===== Extracted information =====

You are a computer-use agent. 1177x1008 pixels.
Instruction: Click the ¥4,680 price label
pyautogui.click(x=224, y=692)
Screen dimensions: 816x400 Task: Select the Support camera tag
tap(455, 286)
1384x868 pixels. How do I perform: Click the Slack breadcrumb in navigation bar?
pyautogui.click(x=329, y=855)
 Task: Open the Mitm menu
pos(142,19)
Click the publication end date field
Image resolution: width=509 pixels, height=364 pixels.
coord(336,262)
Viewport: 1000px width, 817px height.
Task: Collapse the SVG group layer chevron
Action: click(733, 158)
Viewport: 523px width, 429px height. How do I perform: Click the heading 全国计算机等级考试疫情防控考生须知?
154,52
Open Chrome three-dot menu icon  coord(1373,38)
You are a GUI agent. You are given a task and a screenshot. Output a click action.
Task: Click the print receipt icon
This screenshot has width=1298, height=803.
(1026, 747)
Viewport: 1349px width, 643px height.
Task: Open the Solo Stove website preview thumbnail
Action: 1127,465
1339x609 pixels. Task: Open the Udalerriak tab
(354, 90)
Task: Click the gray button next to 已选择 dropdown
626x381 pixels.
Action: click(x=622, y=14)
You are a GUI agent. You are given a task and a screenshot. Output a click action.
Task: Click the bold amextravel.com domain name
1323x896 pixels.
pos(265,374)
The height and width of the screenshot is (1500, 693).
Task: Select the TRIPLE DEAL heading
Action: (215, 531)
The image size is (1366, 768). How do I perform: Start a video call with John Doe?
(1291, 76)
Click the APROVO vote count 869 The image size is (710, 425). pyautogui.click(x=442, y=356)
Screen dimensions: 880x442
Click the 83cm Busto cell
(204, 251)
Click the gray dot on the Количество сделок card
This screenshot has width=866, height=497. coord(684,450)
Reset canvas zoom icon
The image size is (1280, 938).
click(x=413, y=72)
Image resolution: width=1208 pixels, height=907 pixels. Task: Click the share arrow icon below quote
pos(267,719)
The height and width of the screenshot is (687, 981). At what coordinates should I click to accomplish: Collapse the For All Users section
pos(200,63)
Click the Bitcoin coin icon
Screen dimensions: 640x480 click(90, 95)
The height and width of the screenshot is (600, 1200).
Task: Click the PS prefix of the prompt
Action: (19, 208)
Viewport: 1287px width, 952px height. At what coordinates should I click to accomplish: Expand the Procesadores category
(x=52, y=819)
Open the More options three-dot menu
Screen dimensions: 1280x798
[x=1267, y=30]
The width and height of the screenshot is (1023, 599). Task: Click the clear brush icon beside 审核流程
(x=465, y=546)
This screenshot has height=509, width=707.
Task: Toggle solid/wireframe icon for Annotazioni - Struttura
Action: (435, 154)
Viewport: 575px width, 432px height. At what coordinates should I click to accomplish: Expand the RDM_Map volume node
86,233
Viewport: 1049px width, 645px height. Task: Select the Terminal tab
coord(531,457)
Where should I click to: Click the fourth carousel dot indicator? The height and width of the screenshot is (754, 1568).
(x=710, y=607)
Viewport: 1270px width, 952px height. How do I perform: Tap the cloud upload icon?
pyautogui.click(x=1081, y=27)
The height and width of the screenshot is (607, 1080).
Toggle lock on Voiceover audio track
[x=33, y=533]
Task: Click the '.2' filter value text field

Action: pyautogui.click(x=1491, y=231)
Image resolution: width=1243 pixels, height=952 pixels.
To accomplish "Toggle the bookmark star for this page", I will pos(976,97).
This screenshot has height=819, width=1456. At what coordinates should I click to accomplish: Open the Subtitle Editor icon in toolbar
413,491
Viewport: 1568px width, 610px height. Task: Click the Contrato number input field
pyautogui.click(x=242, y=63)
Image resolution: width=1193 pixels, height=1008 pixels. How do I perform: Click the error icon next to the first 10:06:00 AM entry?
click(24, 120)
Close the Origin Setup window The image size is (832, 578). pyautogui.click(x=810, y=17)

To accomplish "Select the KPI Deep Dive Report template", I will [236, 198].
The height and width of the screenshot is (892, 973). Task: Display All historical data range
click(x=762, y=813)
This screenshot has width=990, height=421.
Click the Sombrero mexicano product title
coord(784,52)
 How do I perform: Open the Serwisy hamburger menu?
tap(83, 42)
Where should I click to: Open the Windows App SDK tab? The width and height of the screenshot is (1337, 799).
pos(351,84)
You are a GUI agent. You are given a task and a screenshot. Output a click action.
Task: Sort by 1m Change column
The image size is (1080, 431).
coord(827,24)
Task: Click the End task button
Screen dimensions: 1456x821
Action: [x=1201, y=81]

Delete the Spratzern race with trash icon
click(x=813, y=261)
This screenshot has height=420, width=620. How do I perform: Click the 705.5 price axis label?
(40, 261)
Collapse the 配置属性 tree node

=====

Copy out the rows between the line holding "Viewport: 523px width, 429px" and the line holding "Action: (435, 154)", inclusive, reproducing each line without any change.

Answer to this task:
Viewport: 523px width, 429px height. How do I perform: Click the heading 全国计算机等级考试疫情防控考生须知?
154,52
Open Chrome three-dot menu icon  coord(1373,38)
You are a GUI agent. You are given a task and a screenshot. Output a click action.
Task: Click the print receipt icon
This screenshot has width=1298, height=803.
(1026, 747)
Viewport: 1349px width, 643px height.
Task: Open the Solo Stove website preview thumbnail
Action: 1127,465
1339x609 pixels. Task: Open the Udalerriak tab
(354, 90)
Task: Click the gray button next to 已选择 dropdown
626x381 pixels.
Action: click(x=622, y=14)
You are a GUI agent. You are given a task and a screenshot. Output a click action.
Task: Click the bold amextravel.com domain name
1323x896 pixels.
pos(265,374)
The height and width of the screenshot is (1500, 693).
Task: Select the TRIPLE DEAL heading
Action: (215, 531)
The image size is (1366, 768). How do I perform: Start a video call with John Doe?
(1291, 76)
Click the APROVO vote count 869 The image size is (710, 425). pyautogui.click(x=442, y=356)
Screen dimensions: 880x442
Click the 83cm Busto cell
(204, 251)
Click the gray dot on the Количество сделок card
This screenshot has width=866, height=497. coord(684,450)
Reset canvas zoom icon
The image size is (1280, 938).
click(x=413, y=72)
Image resolution: width=1208 pixels, height=907 pixels. Task: Click the share arrow icon below quote
pos(267,719)
The height and width of the screenshot is (687, 981). At what coordinates should I click to accomplish: Collapse the For All Users section
pos(200,63)
Click the Bitcoin coin icon
Screen dimensions: 640x480 click(90, 95)
The height and width of the screenshot is (600, 1200).
Task: Click the PS prefix of the prompt
Action: (19, 208)
Viewport: 1287px width, 952px height. At what coordinates should I click to accomplish: Expand the Procesadores category
(x=52, y=819)
Open the More options three-dot menu
Screen dimensions: 1280x798
[x=1267, y=30]
The width and height of the screenshot is (1023, 599). Task: Click the clear brush icon beside 审核流程
(x=465, y=546)
This screenshot has height=509, width=707.
Task: Toggle solid/wireframe icon for Annotazioni - Struttura
Action: (435, 154)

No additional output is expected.